Geoffrey não aceitou de pronto patrocinar a ação em favor de Lula. Fez questão de vir ao Brasil, conversou com várias pessoas e fez aos advogados brasileiros uma solicitação peculiar. Quis conhecer o apartamento de Lula.

Lá, depois de sentar em uma poltrona com uma ponta sem costura, pediu para ir ao banheiro e, na volta, comentou com os advogados. “Aceito a causa, ele não é corrupto”.

“Como assim?”, perguntou Valeska, em inglês. “Não vi torneiras de ouro, nada de luxo, não tem o perfil de corrupto”, respondeu o advogado.

Antes disso, já tinha se impressionado ao assistir, no Supremo Tribunal Federal, no dia 17 de março de 2016, à sessão em que Celso de Mello se manifestou, gratuitamente, sobre parte do conteúdo do vazamento das escutas telefônicas de Lula.

Era a parte em que o ex-presidente, em um diálogo privado, disse que o Supremo estava acovardado (e estava mesmo, já que não conteve o movimento que retirou Dilma do poder sem crime de responsabilidade).

Disse Celso de Mello, na abertura de uma sessão que trataria de outros temas:

“Esse insulto ao Poder Judiciário (…) traduz, no presente contexto da profunda crise moral que envolve os altos escalões da República, reação torpe e indigna, típica de mentes autocráticas e arrogantes que não conseguem esconder, até mesmo em razão do primarismo de seu gesto leviano e irresponsável, o temor pela prevalência do império da lei e o receio pela atuação firme, justa, impessoal e isenta de Juízes livres e independentes”.
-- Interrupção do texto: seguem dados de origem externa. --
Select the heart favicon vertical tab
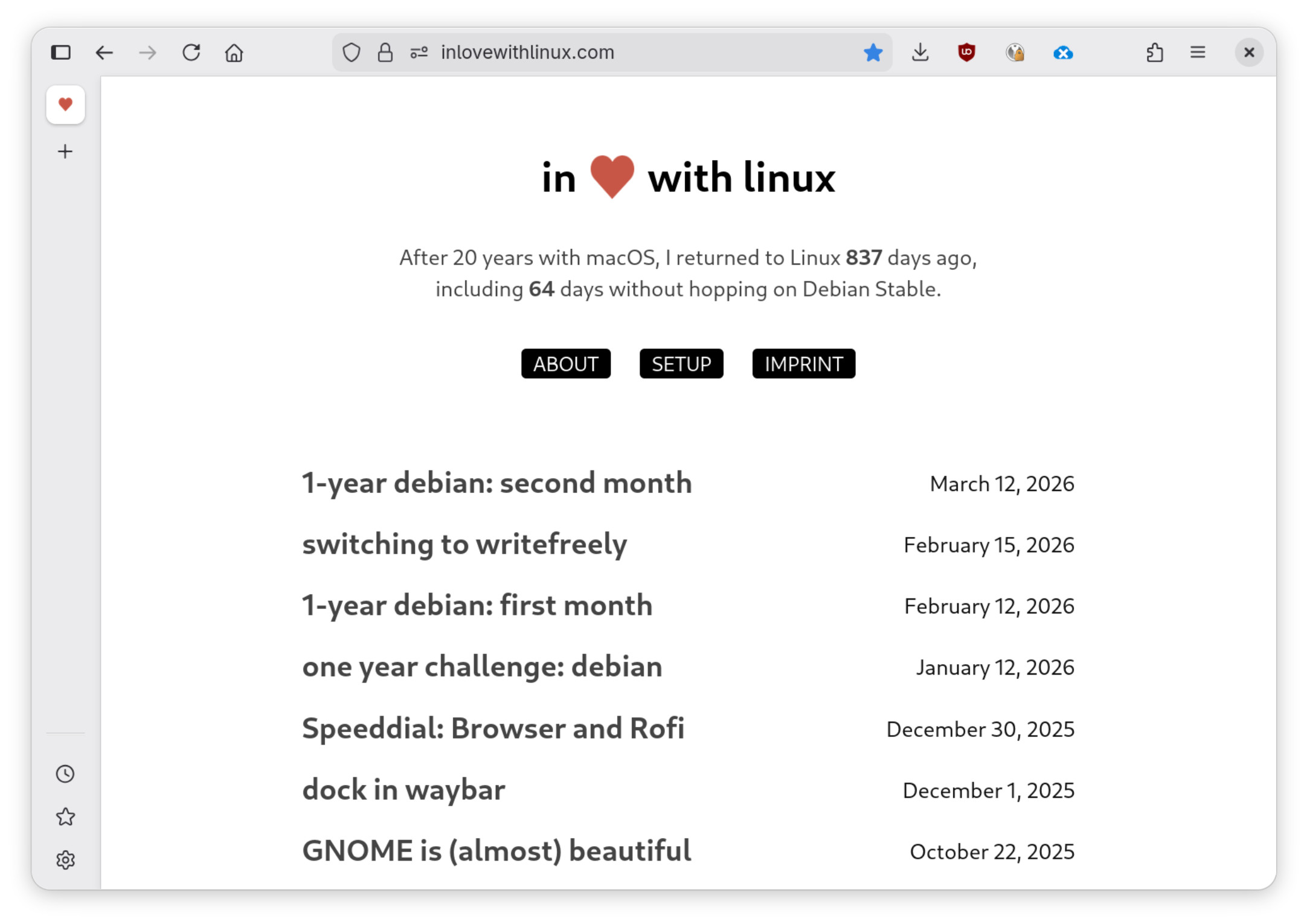This screenshot has height=924, width=1307. [x=65, y=104]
Geoffrey Robertson comentou com Valeska que, se o decano da corte constitucional brasileira se comportava daquela forma, pré-julgando Lula com palavras tão duras, o ex-presidente não teria chance de um julgamento justo no Brasil.
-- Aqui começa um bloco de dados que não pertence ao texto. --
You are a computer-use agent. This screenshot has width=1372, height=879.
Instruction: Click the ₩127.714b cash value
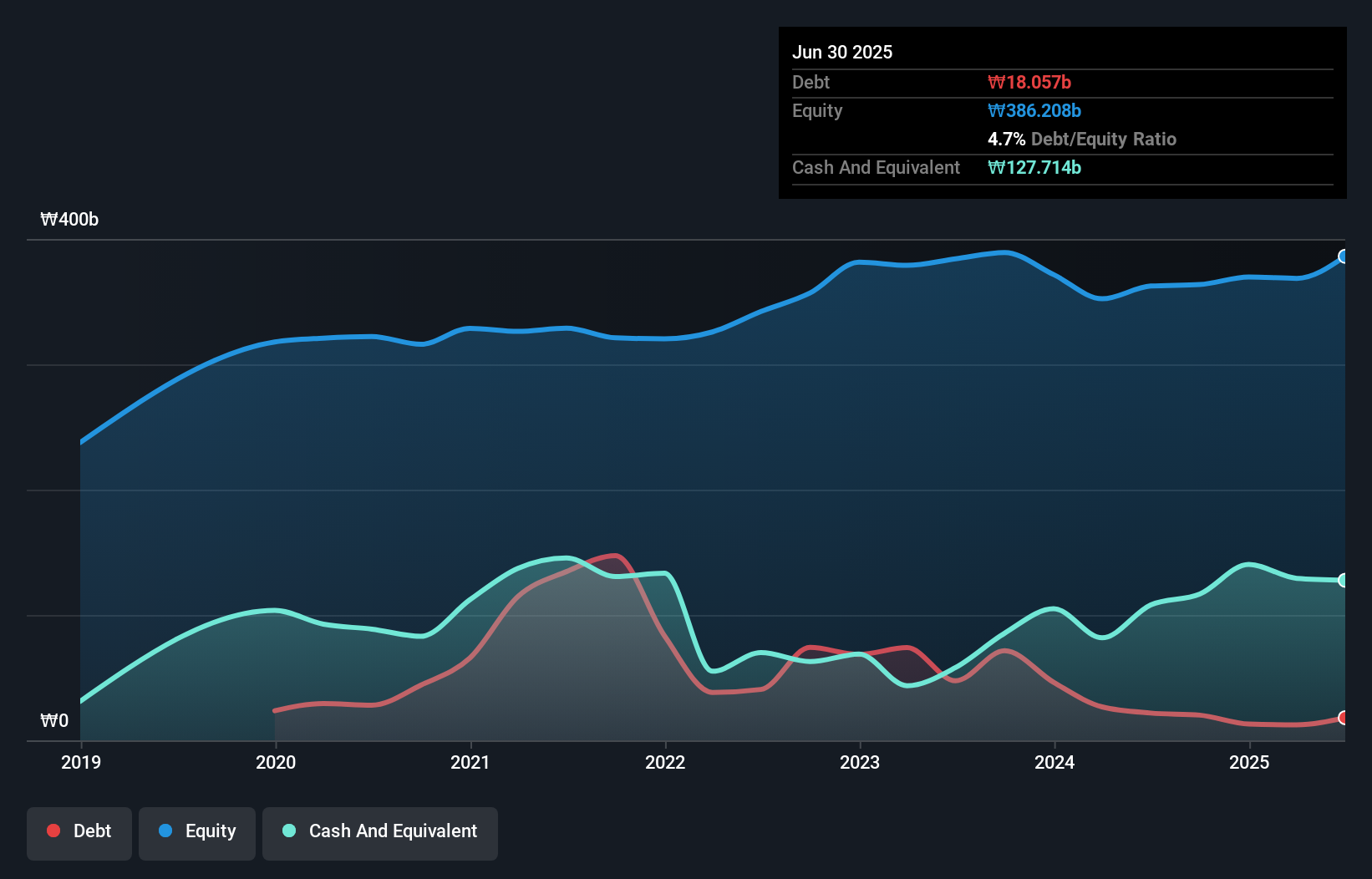pos(1034,167)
Enquanto finalizava a ação, recebeu de Valeska as fotos em que Moro aparece no lançamento de sua biografia, escrita pelo repórter da Globo Vladimir Netto, a que o juiz compareceu e tirou fotos com ele e com a mãe dele, Mariam Leitão, uma das mais contundentes defensoras do impeachment de Dilma Rousseff  e crítica feroz de Lula.

As fotos foram juntadas na ação que deu entrada na ONU. Mais tarde, os advogados anexaram também as fotos de Moro na avant première do filme sobre a Lava Jato, que tem como uma de suas fontes o livro do jornalista da Globo.

Nessas obras, Lula aparece como culpado.

São fatos que reforçam a denúncia da falta de imparcialidade do juiz. Como pode ter isenção e equilíbrio um juiz que ajuda a promover obras e se confraterniza com pessoas que que se destacam no ataque ao ex-presidente?

Visto longe, com o olhar de Geoffrey Robertson, o julgamento de Lula é uma mera formalidade. Ele já estava condenado antes mesmo da denúncia.

Para Robertson e os advogados brasileiros, esta é uma certeza. Mas, para o Comitê de Direitos Humanos da ONU, ainda não. Na decisão liminar concedida em favor de Lula sexta-feira passada, entretanto, os dois membros que a assinam, Sarah Cleveland e Olivier de Frouville, deixam transparecer que já suspeitam de algo estranho ocorrendo no Brasil em relação ao ex-presidente.

Foi certamente por isso que, ao determinar que o Brasil permita a Lula exercer na plenitude seus direitos políticos, escreveram: “até que todos os recursos sobre sua condenação tenham sido completados em procedimentos judiciais imparciais e sua condenação seja definitiva”.

Frise-se a expressão “procedimentos judiciais imparciais”.

A Globo, tratada como ré nesse processo (não é ré porque a ação é contra o Estado brasileiro), vai continuar dizendo que essa manifestação do comitê é um pedido, que não tem efeito vinculante, isto é, o Brasil não precisa atender.

Enquanto isso, a ONU seguirá analisando o cumprimento de acordos ao redor do mundo, celebrados com a sua chancela, e apontará que nação cumpre e que nação não cumpre o que assina.

O Brasil não só aderiu ao Pacto de Direitos Civis e Políticos, ratificado pelo Congresso, como assinou um protocolo adicional, também ratificado pelo Congresso Nacional, em que aceita a jurisdição do comitê, isto é, se obriga a cumprir suas decisões.

Gradativamente, como alertou o ex-chanceler Celso Amorim, o país será tratado como pária internacional, o que acabará, mais adiante, se traduzindo em prejuízo para os negócios.

É um preço alto demais a pagar pelo erro de alguns, aí incluída a Globo, que age em defesa de seus próprios interesses, não os do Brasil.